CVE-2025-47502 is a stored Cross-site Scripting (XSS) vulnerability classified under CWE-79, affecting the Nick Mollie Forms plugin up to version 2.7.12. The vulnerability arises from improper neutralization of user-supplied input during web page generation, allowing malicious scripts to be stored and later executed in the context of users viewing the affected forms. This stored XSS can lead to unauthorized actions such as session hijacking, defacement, or redirection to malicious sites. The CVSS v3.1 score is 6.5 (medium severity) with vector AV:N/AC:L/PR:L/UI:R/S:C/C:L/I:L/A:L, indicating network attack vector, low attack complexity, requiring privileges and user interaction, and impacting confidentiality, integrity, and availability with a scope change. The vulnerability requires an attacker to have some level of privileges (PR:L) and user interaction (UI:R), but once exploited, it can affect multiple users due to the stored nature of the XSS. No known exploits are currently reported in the wild, and no patches are linked yet, suggesting the vulnerability is newly disclosed. Mollie Forms is a WordPress plugin used for creating forms, and improper input sanitization in form fields is the root cause. The vulnerability allows attackers to inject malicious JavaScript payloads that execute when other users or administrators view the compromised form entries or pages, potentially leading to credential theft, privilege escalation, or further compromise of the web application environment.

For European organizations using the Nick Mollie Forms plugin, this vulnerability poses a significant risk to web application security and user data confidentiality. Stored XSS can lead to session hijacking, unauthorized actions on behalf of users, and potential spread of malware or phishing attacks within the organization or its customers. The compromise of administrative accounts could result in broader system control loss. Given the medium severity and requirement for some privileges and user interaction, the risk is moderate but non-negligible, especially for organizations relying on web forms for customer interaction, data collection, or internal workflows. Data privacy regulations such as GDPR increase the stakes, as exploitation could lead to unauthorized data disclosure and regulatory penalties. The vulnerability could also damage organizational reputation if exploited to deface websites or distribute malicious content. Since no patches are currently available, organizations remain exposed until mitigations or updates are applied.
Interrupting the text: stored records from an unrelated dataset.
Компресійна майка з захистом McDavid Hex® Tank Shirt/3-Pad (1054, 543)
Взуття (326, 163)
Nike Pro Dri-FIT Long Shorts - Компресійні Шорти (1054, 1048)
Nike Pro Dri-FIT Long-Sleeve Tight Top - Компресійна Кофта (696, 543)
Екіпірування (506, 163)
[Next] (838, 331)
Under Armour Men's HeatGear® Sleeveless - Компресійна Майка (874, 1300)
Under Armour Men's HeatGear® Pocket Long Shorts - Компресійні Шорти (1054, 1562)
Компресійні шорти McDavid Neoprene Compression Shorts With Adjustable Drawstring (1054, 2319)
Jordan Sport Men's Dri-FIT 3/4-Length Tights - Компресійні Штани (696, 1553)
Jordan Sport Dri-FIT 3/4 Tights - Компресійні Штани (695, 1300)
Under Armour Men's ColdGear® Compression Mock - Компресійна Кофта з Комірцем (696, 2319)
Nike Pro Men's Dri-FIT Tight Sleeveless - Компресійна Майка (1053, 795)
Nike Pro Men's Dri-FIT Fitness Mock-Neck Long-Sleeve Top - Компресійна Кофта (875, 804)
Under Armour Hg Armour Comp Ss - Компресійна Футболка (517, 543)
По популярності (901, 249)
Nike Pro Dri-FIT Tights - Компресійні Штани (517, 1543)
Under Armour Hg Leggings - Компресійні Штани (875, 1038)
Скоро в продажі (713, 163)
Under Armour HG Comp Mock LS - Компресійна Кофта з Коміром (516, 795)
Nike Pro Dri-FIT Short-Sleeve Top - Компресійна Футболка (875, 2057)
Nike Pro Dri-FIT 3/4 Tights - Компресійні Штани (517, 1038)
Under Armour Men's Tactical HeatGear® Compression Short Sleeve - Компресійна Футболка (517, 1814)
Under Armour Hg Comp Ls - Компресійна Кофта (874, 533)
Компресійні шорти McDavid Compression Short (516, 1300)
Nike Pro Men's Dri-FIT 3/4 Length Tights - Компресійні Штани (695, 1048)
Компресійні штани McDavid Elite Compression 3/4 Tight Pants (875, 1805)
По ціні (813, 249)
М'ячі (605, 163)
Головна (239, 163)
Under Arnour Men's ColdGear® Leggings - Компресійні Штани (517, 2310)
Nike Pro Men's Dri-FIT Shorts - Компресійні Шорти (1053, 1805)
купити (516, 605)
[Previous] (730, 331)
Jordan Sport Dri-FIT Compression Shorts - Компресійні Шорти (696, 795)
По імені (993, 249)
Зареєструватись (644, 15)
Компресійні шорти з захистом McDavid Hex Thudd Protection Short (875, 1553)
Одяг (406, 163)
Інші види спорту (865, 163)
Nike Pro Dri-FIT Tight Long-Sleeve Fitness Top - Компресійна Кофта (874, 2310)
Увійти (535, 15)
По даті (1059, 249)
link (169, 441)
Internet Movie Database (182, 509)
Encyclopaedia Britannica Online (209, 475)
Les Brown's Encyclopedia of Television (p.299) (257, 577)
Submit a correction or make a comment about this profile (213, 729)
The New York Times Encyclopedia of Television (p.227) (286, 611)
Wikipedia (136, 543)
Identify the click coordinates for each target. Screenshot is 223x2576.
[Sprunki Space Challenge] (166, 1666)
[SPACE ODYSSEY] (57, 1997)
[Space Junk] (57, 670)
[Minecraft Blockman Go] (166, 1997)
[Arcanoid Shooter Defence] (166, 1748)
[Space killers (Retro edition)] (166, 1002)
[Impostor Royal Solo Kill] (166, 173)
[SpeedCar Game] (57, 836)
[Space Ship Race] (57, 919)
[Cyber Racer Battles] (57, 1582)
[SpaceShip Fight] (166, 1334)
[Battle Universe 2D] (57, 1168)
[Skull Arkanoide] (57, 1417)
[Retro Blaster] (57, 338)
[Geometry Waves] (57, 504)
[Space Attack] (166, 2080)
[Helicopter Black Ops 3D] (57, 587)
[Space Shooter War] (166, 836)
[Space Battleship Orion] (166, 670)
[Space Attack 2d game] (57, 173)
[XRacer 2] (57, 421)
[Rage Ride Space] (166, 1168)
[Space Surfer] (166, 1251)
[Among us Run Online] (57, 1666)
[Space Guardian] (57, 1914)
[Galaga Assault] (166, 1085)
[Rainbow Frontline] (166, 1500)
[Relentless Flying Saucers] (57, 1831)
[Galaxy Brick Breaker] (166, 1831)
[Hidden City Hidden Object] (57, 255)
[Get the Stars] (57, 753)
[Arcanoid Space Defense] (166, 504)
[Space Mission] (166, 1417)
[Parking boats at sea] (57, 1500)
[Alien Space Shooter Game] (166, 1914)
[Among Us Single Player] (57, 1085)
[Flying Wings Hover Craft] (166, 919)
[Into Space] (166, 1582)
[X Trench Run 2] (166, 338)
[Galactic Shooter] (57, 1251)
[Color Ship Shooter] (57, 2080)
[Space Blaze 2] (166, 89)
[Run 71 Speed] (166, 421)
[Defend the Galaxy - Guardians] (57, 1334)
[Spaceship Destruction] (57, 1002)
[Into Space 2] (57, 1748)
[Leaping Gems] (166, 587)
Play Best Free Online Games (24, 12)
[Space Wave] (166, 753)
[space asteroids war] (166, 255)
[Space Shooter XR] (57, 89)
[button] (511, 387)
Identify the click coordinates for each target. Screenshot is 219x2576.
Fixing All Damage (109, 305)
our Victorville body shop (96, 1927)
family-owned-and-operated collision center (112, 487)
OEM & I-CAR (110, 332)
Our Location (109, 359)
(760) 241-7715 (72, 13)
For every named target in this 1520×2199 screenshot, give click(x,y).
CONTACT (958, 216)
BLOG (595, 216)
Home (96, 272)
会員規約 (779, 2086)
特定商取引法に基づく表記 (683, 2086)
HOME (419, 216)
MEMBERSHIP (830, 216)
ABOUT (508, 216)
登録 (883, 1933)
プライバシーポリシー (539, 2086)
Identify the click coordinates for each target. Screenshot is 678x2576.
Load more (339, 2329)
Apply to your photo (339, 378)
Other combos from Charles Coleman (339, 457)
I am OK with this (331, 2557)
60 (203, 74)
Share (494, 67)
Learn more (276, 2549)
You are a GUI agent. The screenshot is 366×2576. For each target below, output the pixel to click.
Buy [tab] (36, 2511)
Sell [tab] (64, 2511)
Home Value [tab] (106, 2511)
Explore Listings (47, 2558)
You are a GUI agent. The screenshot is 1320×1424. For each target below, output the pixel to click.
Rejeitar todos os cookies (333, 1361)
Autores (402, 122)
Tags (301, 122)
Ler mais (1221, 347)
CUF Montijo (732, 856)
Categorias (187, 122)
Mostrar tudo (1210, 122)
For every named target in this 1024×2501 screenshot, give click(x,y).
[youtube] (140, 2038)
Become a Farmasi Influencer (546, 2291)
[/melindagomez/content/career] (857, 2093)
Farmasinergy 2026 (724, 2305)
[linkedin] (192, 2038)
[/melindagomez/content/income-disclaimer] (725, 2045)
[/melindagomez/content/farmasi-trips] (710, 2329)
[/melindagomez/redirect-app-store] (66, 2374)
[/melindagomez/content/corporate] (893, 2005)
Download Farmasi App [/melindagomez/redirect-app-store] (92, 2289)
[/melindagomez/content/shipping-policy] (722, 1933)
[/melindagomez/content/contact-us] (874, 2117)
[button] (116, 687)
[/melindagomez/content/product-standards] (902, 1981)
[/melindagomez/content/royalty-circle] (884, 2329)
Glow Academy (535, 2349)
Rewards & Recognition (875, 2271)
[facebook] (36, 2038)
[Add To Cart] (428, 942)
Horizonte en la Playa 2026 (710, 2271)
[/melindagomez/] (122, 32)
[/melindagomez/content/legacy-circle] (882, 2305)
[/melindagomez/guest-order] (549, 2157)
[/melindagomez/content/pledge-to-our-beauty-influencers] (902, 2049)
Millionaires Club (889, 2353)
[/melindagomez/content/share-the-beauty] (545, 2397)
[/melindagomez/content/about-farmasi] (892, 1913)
1. Immediate mitigation should include restricting access to form management interfaces to trusted users only, minimizing the number of users with privileges that could be leveraged to inject malicious input. 2. Implement Web Application Firewall (WAF) rules to detect and block common XSS payloads targeting the Mollie Forms plugin. 3. Employ Content Security Policy (CSP) headers to limit the execution of unauthorized scripts on affected pages. 4. Regularly audit and sanitize all user inputs manually or via additional security plugins that enforce strict input validation and output encoding. 5. Monitor logs and user activity for suspicious behavior indicative of XSS exploitation attempts. 6. Stay alert for official patches or updates from the vendor and apply them promptly once released. 7. Educate users and administrators about the risks of clicking on suspicious links or interacting with untrusted content within the forms. 8. Consider temporarily disabling the Mollie Forms plugin if the risk is deemed unacceptable and no immediate patch is available.